((Contributed by Timothy R. Gaffney))
A picture might be worth a thousand words, but a million pictures are worthless if you can’t find the one you need.
The growing flood of online digital images has outstripped the abilities of Internet search engines to find specific pictures, says Phani Kidambi, Ph.D., a Wright State Research Institute engineer.
A similar problem confronts intelligence analysts overwhelmed with imagery from ever more surveillance sensors, says Kidambi, who studied the problem for his Wright State University doctoral dissertation under the guidance of S. Narayanan, dean of the College of Engineering and Computer Science and executive director of the Research Institute.

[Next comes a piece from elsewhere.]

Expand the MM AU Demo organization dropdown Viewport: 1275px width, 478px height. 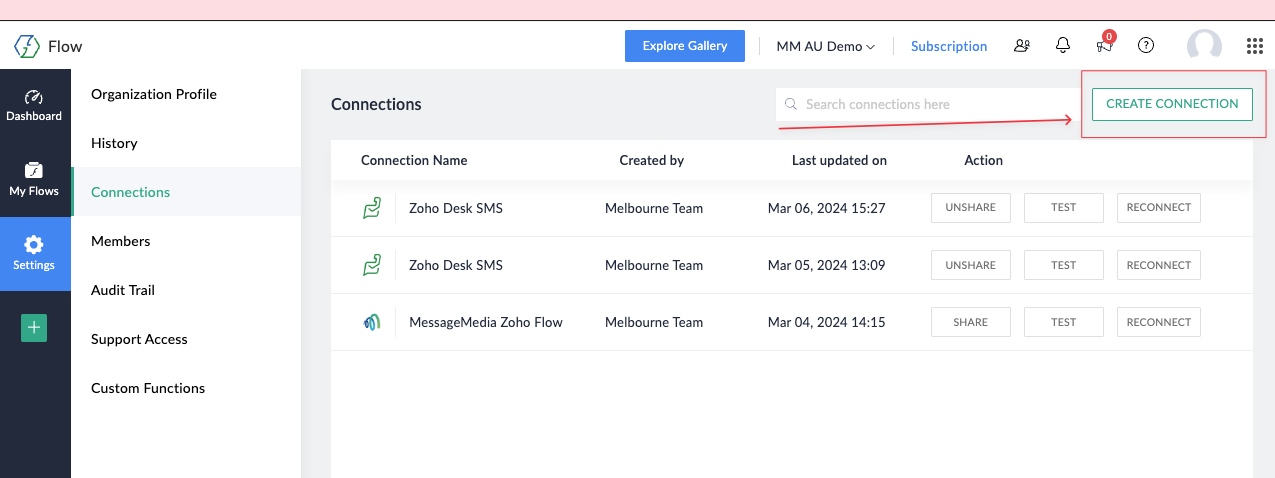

Search engines depend on two basic schemes to hunt for pictures, Kidambi says. The most popular Internet search engines use annotation-based image retrieval, which means they actually search keywords associated with the images. The other method is content-based image retrieval, which searches the image itself for features such as color, shape or texture.

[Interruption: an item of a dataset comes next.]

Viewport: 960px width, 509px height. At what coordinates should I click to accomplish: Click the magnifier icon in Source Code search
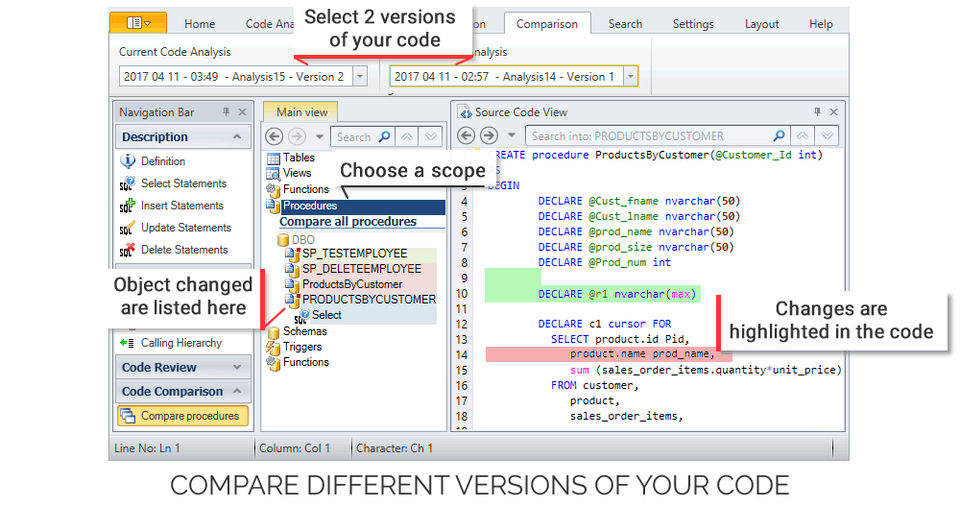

Each method has shortcomings. A keyword search may not find the image you want if the keywords on the image don’t describe it well – and many images on the Internet have no keywords at all. “They are lost” to annotation-based search engines, Kidambi says.
Content-based image retrieval is even more problematic because computers aren’t yet good at recognizing objects in an image – telling the difference between a blue sea and the sky, for example.
Kidambi and Narayanan developed a hybrid system. It ultimately searches by keywords. “The search is very similar to the current Google image search,” Kidambi says.
But it prepares the database first by organizing existing keywords and generating new ones based on the image content, to create comprehensive annotations that are added to the images. Kidambi says the result is a better list of keywords for each image – and some keywords for images that had none before.
Tests by independent evaluators got markedly better results with this method, Kidambi says.
Kidambi believes the new approach could have important applications – helping image analysts search growing streams of surveillance imagery, for instance, or helping medical doctors spot subtle, early signs of disease in medical images.
Kidambi’s research project was modest in scope. He created a test database of 10,000 images on one general subject – cricket, a popular sport in his native India.
It also used a content-based search algorithm they developed that searches for visual cues in an image by comparing its features with the algorithm’s own database of known objects. In this case, the database was limited to cricket, but he says the modular nature of his would allow users to plug in different algorithms for different databases, or add algorithms and expand the database.
A key feature of the research project was human input. Kidambi used a group of subject matter experts – fellow cricket fans – to review, correct and add to the automatically generated keyword templates.
The research project tested the ability of humans to come up with good keywords both with and without the automatically generated templates of Kidambi’s system. The results showed the templates helped humans do a better job of annotating images for later retrieval.
But Kidambi said future research could further automate the process. “The human role will slowly be replaced by machine learning algorithms, where the human trains the machine learning algorithms on how he annotates a particular image,” he says.
In the meantime, he says, he’s seeking a patent for the system.
The Wright State Research Institute is a university organization that taps Wright States capabilities, researchers, scientists and staff to solve difficult problems facing its industry and government partners.